Гарри Нилсон помолчал, потом сказал:

– Ты должен понять, почему мы так осторожничаем. Ведь наказаний мы признаем только два – выговор и исключение. Ты всей душой стремишься в партию. Я собираюсь тебя рекомендовать, потому что, по-моему, человек ты хороший, но, конечно, могут тебя и забаллотировать.

– Спасибо тебе.

– Теперь послушай, что скажу. У тебя имеются родственники, которые могут пострадать, если ты будешь работать под настоящей своей фамилией?

– У меня дядя имеется. Теодор Нолан. Механик. Но Ноланов-то пруд пруди… Фамилия распространенная.

– Пожалуй, это так. Деньги у тебя есть?

– Примерно три доллара осталось. Было больше, да я на похороны потратился.

– Ну а остановиться где планируешь?

– Не знаю даже. Я все прежнее оборвал. Хотел начать жизнь заново, чтобы ничто надо мной не висело и меня не давило.

Нилсон покосился на раскладушку.

– Я тут и живу, в конторе.
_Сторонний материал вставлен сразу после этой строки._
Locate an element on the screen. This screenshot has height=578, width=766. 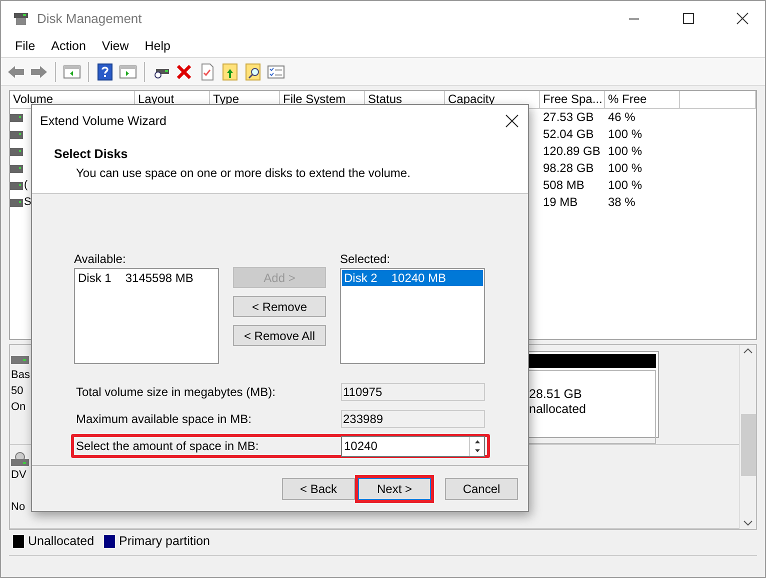
folder-up-icon is located at coordinates (230, 71).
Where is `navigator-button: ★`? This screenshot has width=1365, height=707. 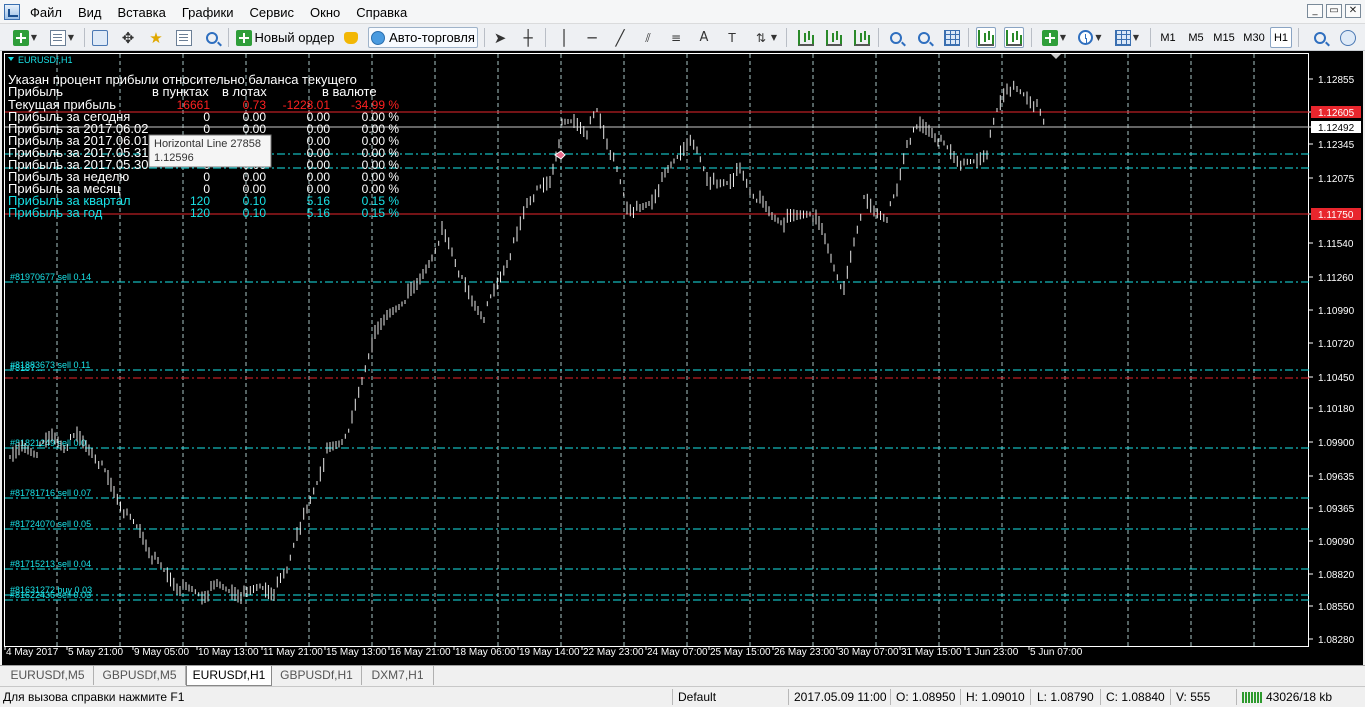
navigator-button: ★ is located at coordinates (156, 38).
Сплю, и ем, и работаю – все тут. Если ты не против на полу спать, можешь здесь несколько деньков перекантоваться.

вернуться

1

Сеть клубов «Юнион-Лиг» возникла в период Гражданской войны в Северных штатах. Устроителями были бизнесмены-республиканцы, ставившие целью поддержку администрации президента Линкольна, с тем чтобы оказывать на нее влияние. Впоследствии клубы продолжили деятельность в качестве организации единомышленников, осуществляющих контроль за политикой местных властей. Предполагаемые члены подвергались тщательной проверке: клуб объединял лишь тех, кто обладал подтвержденным финансовым, общественным и политическим весом. Этнические меньшинства и женщины в организацию не допускались вплоть до 1960-х годов.